The court stated that the 2024 enforcement guidance contravened the plain text of Title VII by expanding the definition of “sex” to include sexual orientation and gender identity when neither is mentioned in the statutory language. Moreover, the court noted that in Bostock the Supreme Court had explicitly declined to provide a new definition of “sex” under Title VII, citing to specific language stating, “homosexuality and transgender status are distinct concepts from sex.”

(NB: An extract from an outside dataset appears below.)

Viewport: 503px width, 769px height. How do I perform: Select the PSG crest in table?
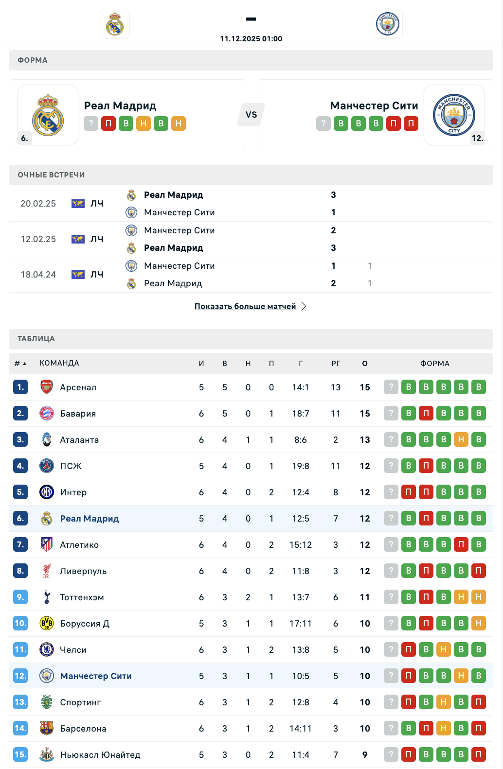(x=47, y=466)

Similarly, the court concluded that the 2024 enforcement guidance’s inclusion of examples of harassment, including misgendering, transgender bathroom accommodations, and dress preferences, were without any basis under Title VII. The court stated that failure to provide such accommodations does not expose one sex to disadvantageous terms or conditions of employment the other sex is not exposed to. Moreover, the court pointed to the language noted above in Bostock, in which the Supreme Court explicitly stated it did not “purport to address bathrooms, locker rooms, or anything else of the kind.”
Put simply, the court viewed the 2024 enforcement guidance as it pertained to gender-identity as unsupported by the plain language of Title VII; and the court found Bostock to be inapplicable outside of the termination of an employee based on sexual orientation or gender-identity. As a result, the court concluded that the 2024 enforcement guidance contravened Title VII by (1) expanding the definition of sex; and (2) “requiring employers to accommodate an employee’s dress, bathroom, or pronoun requests.”
Therefore, the court vacated the gender-identity related portions of the 2024 enforcement guidance. Moreover, the court elected to vacate the 2024 enforcement guidance for not only the parties, but universally.
Conclusions
- Following the district court’s order in Texas v. EEOC, the 2024 enforcement guidance has been vacated nationwide.
- The district court’s order is unlikely to be appealed based on the Trump administration’s current positions regarding DEI and gender-identity.
- The 2024 enforcement guidance cannot be formally rescinded at this time because the EEOC lacks a quorum, but the website currently flags the district court’s order and shades the “unlawful portions” which have been vacated.
- Bostock remains the law of the land. Thus, it remains unlawful to terminate an employee based on the employee’s gender-identity or sexual orientation. The Supreme Court has not weighed in on whether misgendering, the denial of bathroom or locker room requests, or the denial of dress requests would constitute sex discrimination under Title VII.
- Unless and until addressed by Congress or the U.S. Supreme Court, employers must be mindful of potential sex discrimination claims under Title VII based on gender-identity in a multitude of potential scenarios. Circuit Court precedent could very well differ based on your jurisdiction.
- Employers must also be aware of specific state and/or local laws regarding discrimination based on sex and how specific jurisdictions have chosen to define sex.
When faced with any type of discrimination claim or threat, employers should consult counsel to ensure compliance with the applicable laws.